Korupsi Cukai Rokok di Tanjung Pinang Diduga Rugikan Negara Ratusan Miliar Rupiah
Komisi Pemberantasan Korupsi mengendus permainan cukai rokok di Tanjung Pinang, Kepulauan Riau. Hal itu diduga merugikan negara hingga ratusan miliar rupiah.
Oleh
PANDU WIYOGA
·3 menit baca
BATAM, KOMPAS — Tim penyidik Komisi Pemberantasan Korupsi melakukan dua kali penggeledahan di kantor Badan Pengusahaan Tanjung Pinang, Kepulauan Riau, pada 27 dan 28 Maret 2023. Penggeledahan terkait dugaan korupsi barang kena cukai yang ditaksir merugikan negara hingga ratusan miliar rupiah.
Kepala Badan Pengusahaan (BP) Kawasan Perdagangan Bebas dan Pelabuhan Bebas (KPBPB) Tanjung Pinang Ikhsan Fansuri mengatakan, penyidik KPK menggeledah tiga ruangan di kantornya. Selain itu, penyidik KPK juga mengambil dokumen BP Tanjung Pinang periode 2016-2019.
”Hari ini (saya) belum ditanya oleh penyidik. Saya cuma boleh jawab itu,” kata Ikhsan, seusai kantornya digeledah pada Selasa (28/3/2023).
Lewat pernyataan tertulis, Kepala Bagian Pemberitaan KPK Ali Fikri menyatakan, diduga ada perhitungan fiktif pengaturan barang kena cukai berupa kuota rokok di Tanjung Pinang. Hal itu berpotensi menimbulkan kerugian negara hingga ratusan miliar rupiah. ”Akan segera dilakukan penyitaan dan analisis barang bukti, juga akan dikonfirmasi pada para saksi dan juga tersangka,” katanya.

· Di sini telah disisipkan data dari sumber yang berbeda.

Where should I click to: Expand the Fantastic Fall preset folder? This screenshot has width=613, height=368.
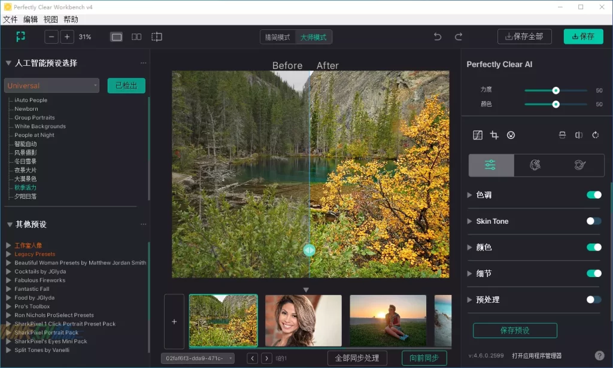click(x=8, y=289)
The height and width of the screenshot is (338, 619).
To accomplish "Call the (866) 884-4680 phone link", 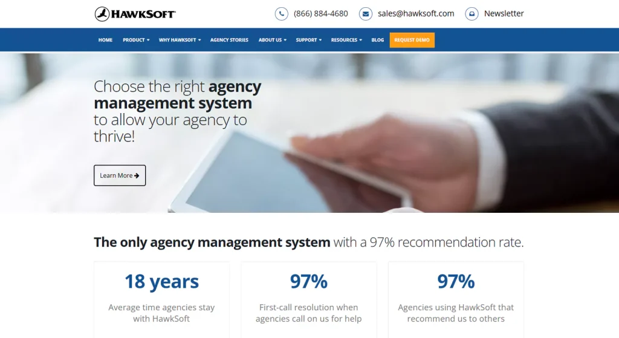I will pyautogui.click(x=320, y=14).
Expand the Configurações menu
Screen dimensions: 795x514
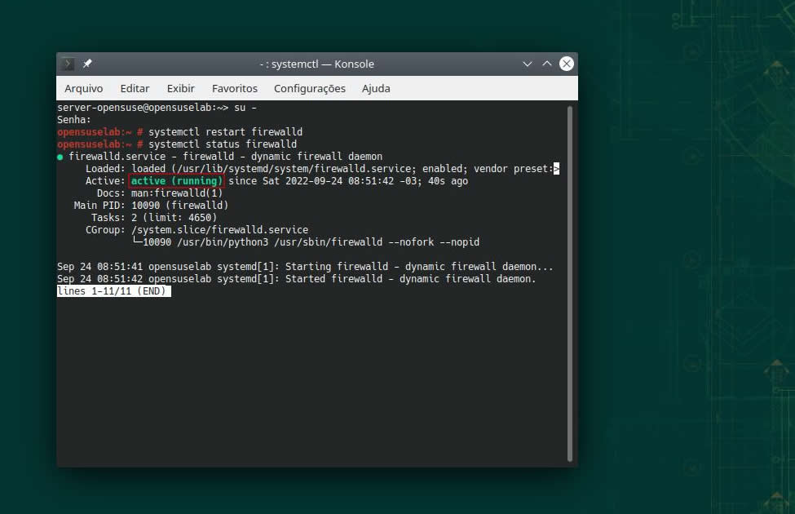[309, 88]
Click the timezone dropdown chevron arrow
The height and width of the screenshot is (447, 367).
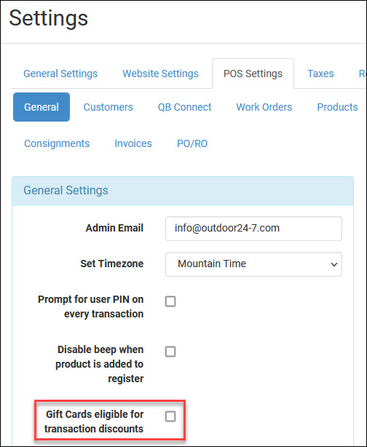click(334, 264)
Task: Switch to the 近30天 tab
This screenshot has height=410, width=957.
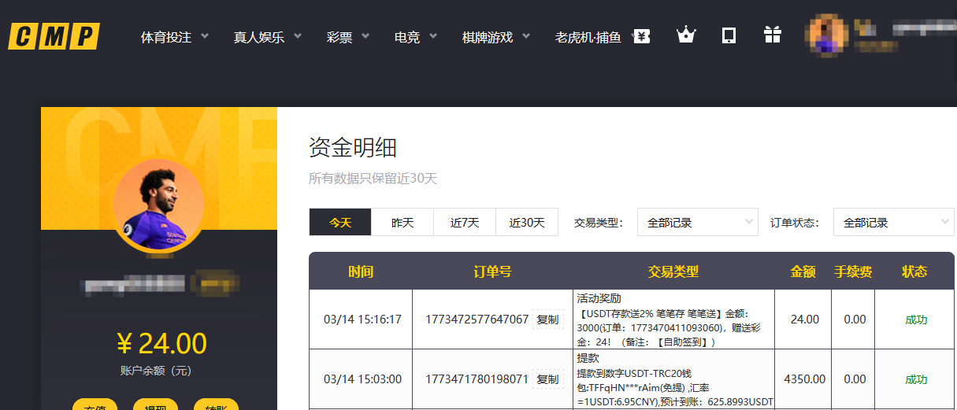Action: tap(527, 223)
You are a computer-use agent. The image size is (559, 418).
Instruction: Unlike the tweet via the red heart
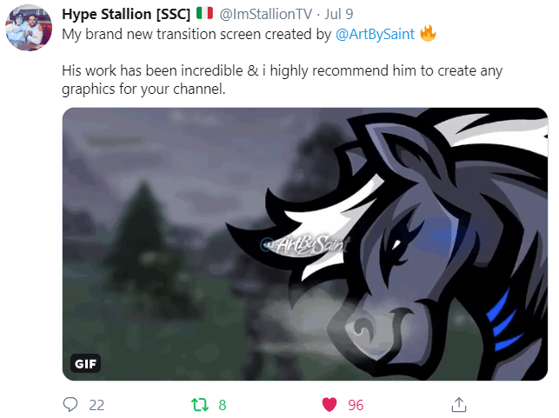click(329, 405)
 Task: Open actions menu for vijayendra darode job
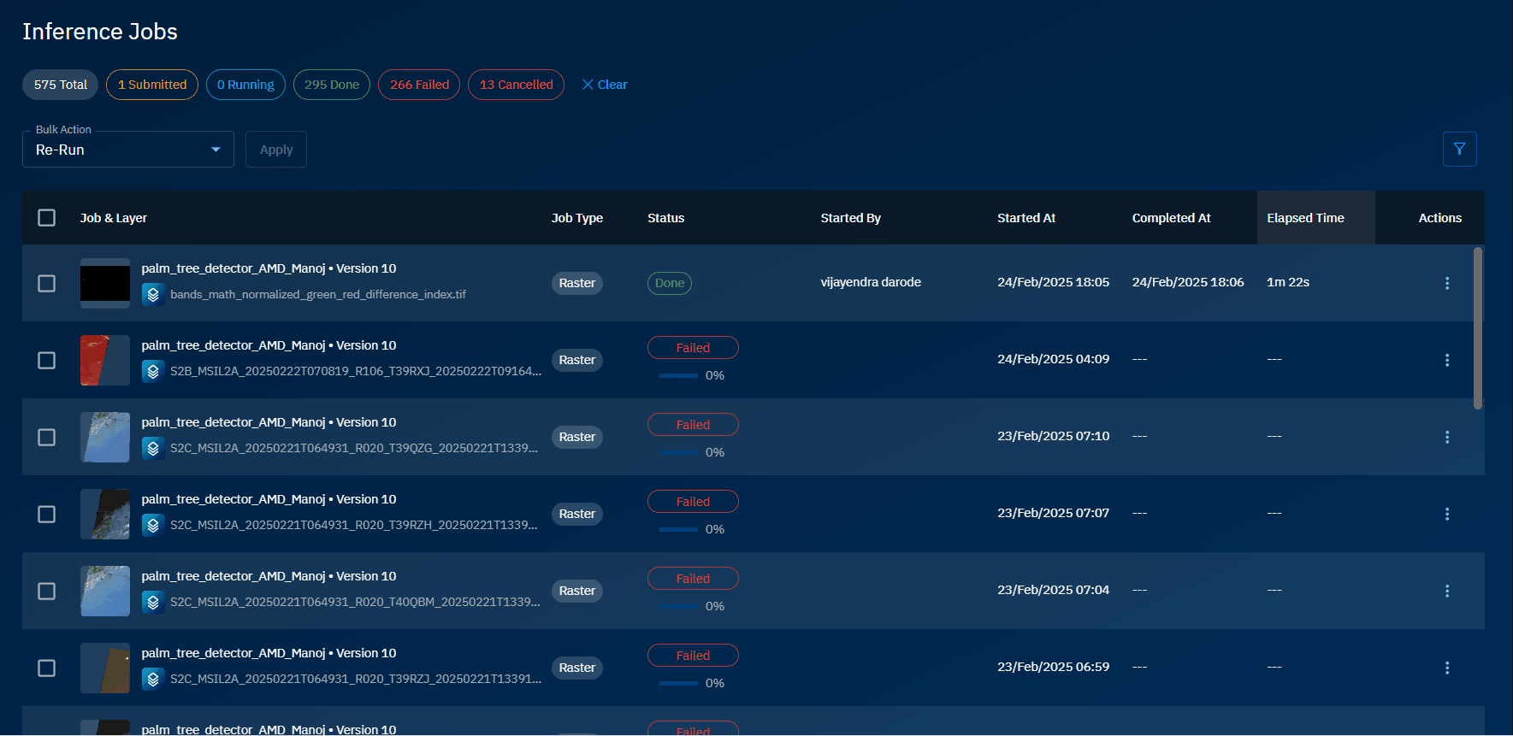click(x=1446, y=283)
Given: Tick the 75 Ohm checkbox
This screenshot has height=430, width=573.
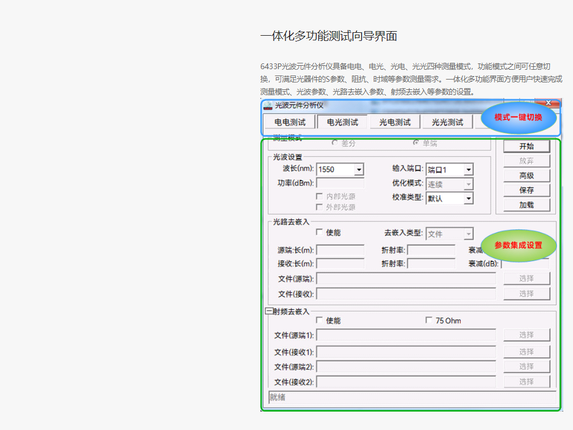Looking at the screenshot, I should [x=428, y=320].
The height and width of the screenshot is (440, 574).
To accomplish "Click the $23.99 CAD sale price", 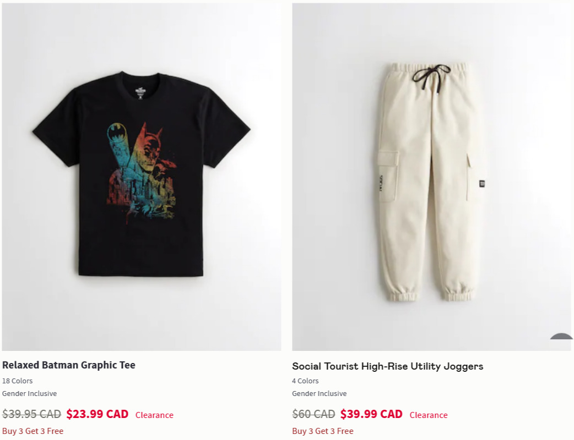I will [x=98, y=414].
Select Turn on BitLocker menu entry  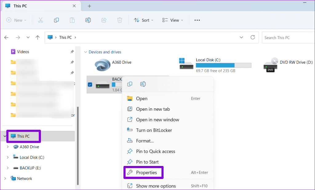pyautogui.click(x=154, y=130)
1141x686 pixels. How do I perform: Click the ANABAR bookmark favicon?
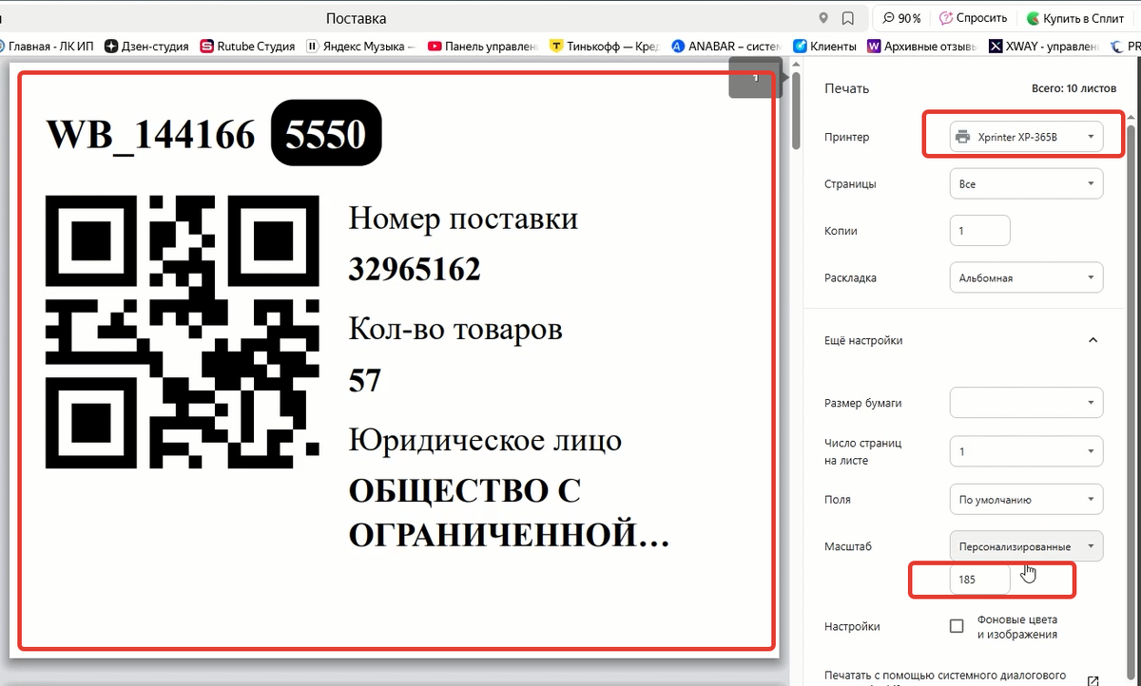tap(678, 45)
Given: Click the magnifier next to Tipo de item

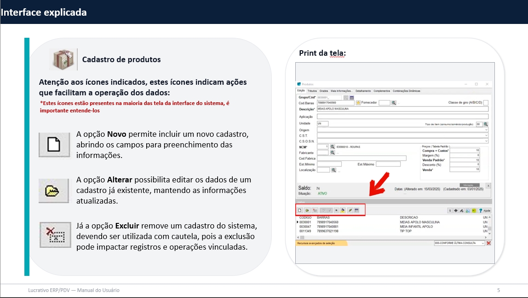Looking at the screenshot, I should point(486,124).
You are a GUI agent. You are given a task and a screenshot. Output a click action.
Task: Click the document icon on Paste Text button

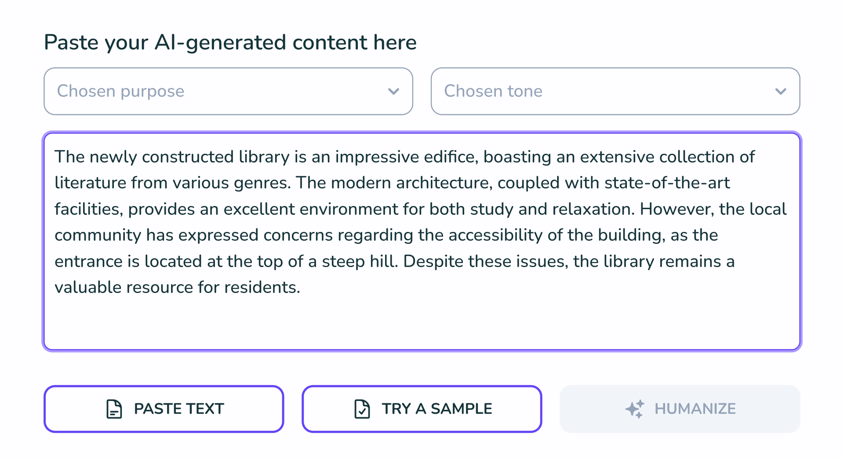point(114,409)
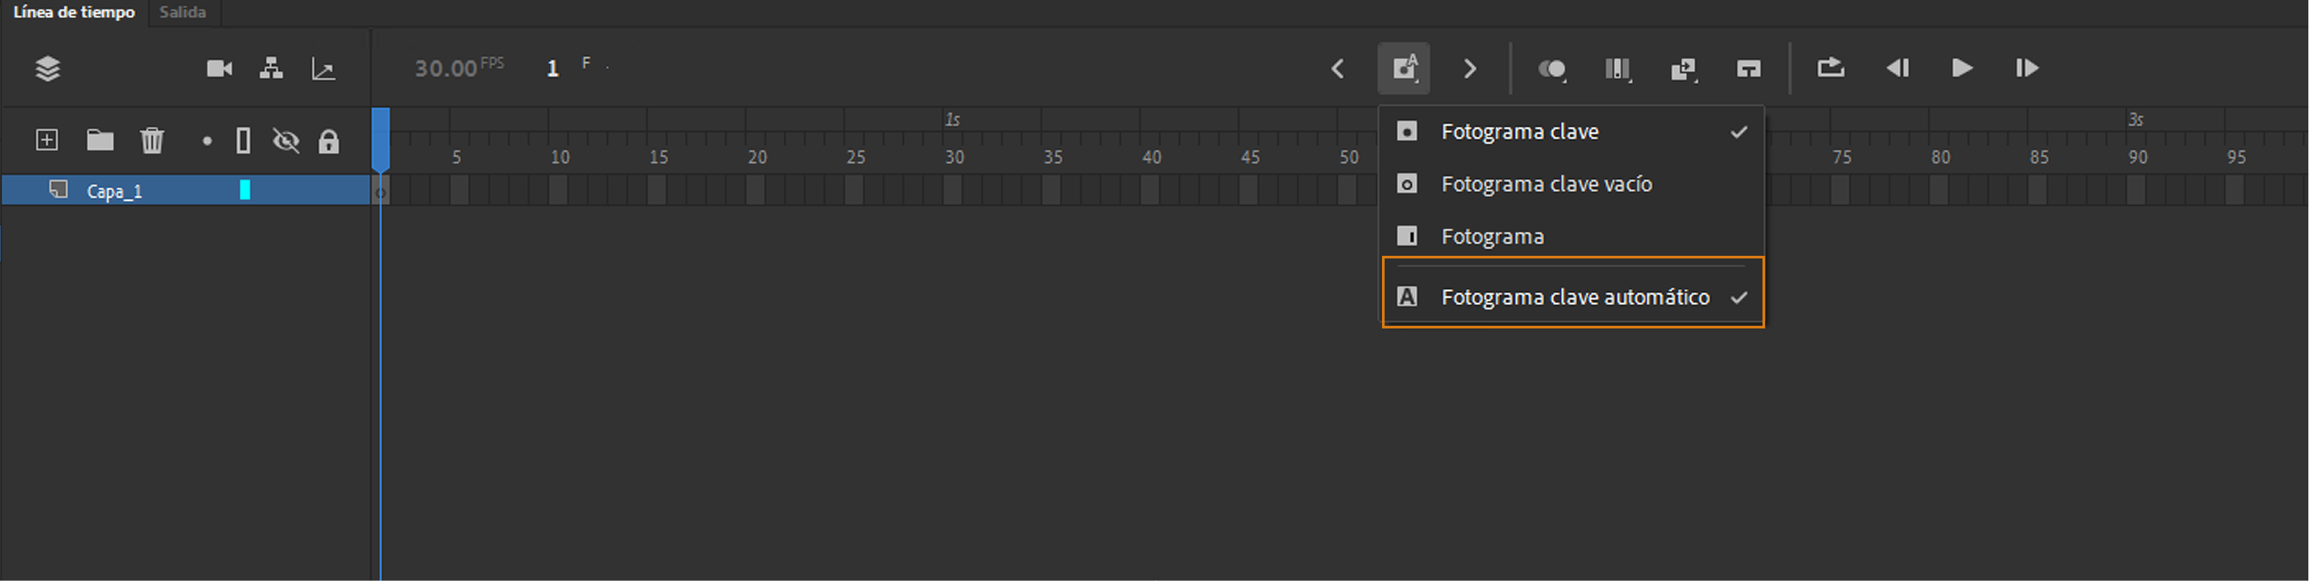
Task: Open the edit multiple frames dropdown
Action: 1617,69
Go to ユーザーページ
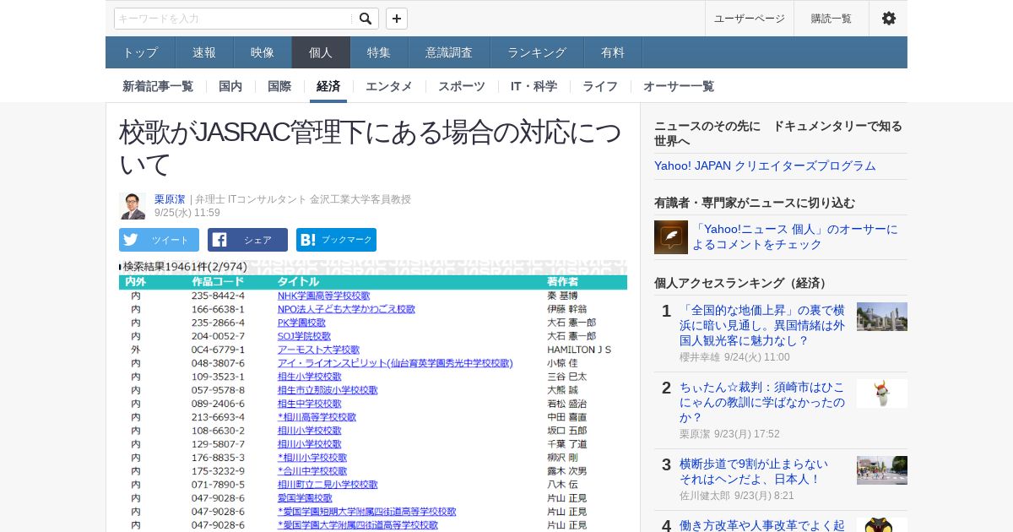The height and width of the screenshot is (532, 1013). pos(749,19)
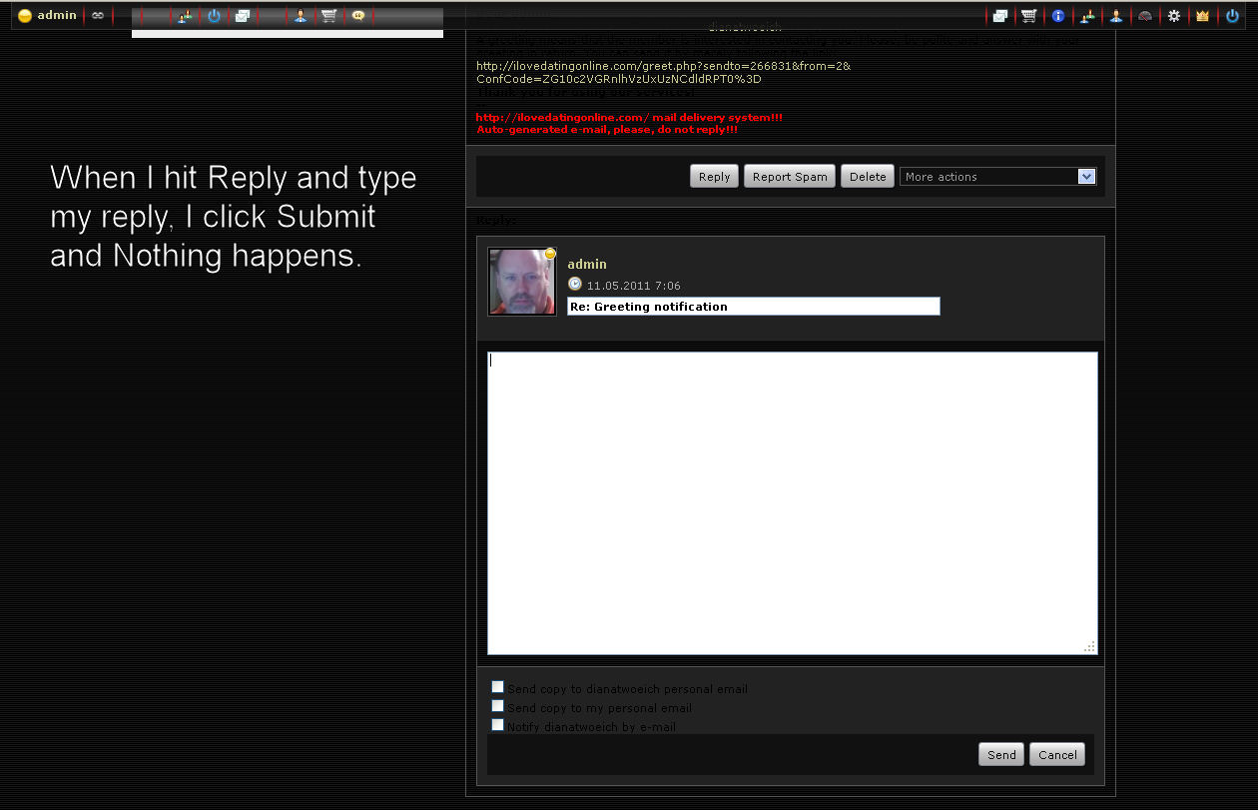Tick Notify dianatweeich by e-mail checkbox

point(497,725)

Sebelumnya, KPK telah mengungkap kasus serupa di Kabupaten Bintan, Kepri. Pada 21 April 2022, Bupati Bintan Apri Sujadi dan Pelaksana Tugas Kepala BP Bintan Saleh Umar divonis penjara 5 tahun karena terbukti bersalah dalam perkara pengaturan barang kena cukai.
Pada periode 2016-2018, BP Bintan melakukan penggelembungan penetapan kuota rokok yang menguntungkan PT Tirta Anugerah Sukses. Apri terbukti menerima uang sekitar Rp 6,3 miliar untuk mengatur pengajuan kuota barang bebas cukai. Adapun Saleh terbukti menerima uang sekitar Rp 800 juta.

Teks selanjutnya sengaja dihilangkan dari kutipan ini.